Since you mentioned this was to help others learn - I have a question
Did you set the
anchor under sail by: a) running downwind, dropping it, and letting the continuing inertia of the
boat set it, which then snaps the bow into the
wind or b) coming up into the
wind, stalling, dropping the anchor, and then backing the
mainsail to drift back and set the anchor?
I've done both on the 23' sonar I most often sail (no engine) which has 1,800 lbs
displacement, a
rope rode, and a light easily manhandled anchor, and my understanding (and the snap on the bow) makes me believe that method A yields the stronger set. On the Sonar, I cleat the
rode at the bow, bring the anchor and all the
scope through the bow chock and outside the
lifelines to the
cockpit and coil the
rope there so it pays out easily.

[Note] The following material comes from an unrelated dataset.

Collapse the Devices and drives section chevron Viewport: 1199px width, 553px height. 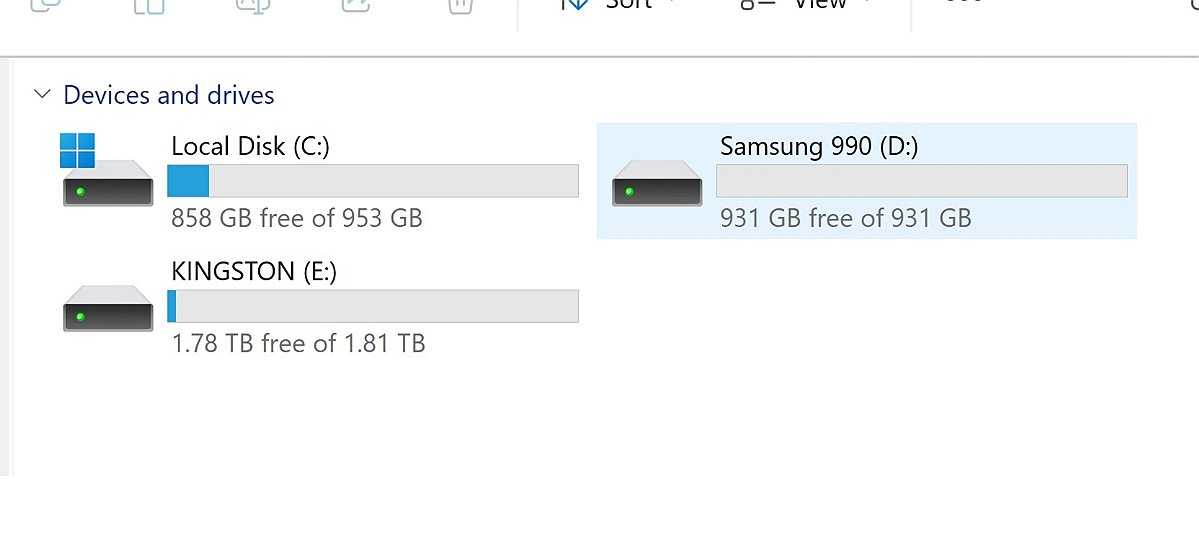pyautogui.click(x=43, y=95)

I'm hesitant to try this on the bigger
boats I crew/skipper on now though as I'm not sure if it translates to all chain rode with heavier
gear, more force on the associated points (cleat and chock, and possibly
windlass unless you pretie a snubber), and the potential for the chain to clump, fall over, and scar the
deck. Have you tried this method? I haven't been able to find anything online that talks about it specifically with heavy
gear and an all chain rode, but would like to know in case I'm ever in a similar situation with a bad
engine and a worse storm. Thanks!
For what it's worth, I've tried both a Danforth and a
CQR in Lake Tashmoo (notoriously soupy bottom) and couldn't get either to set; so great job weathering the storm in less than ideal bottom conditions!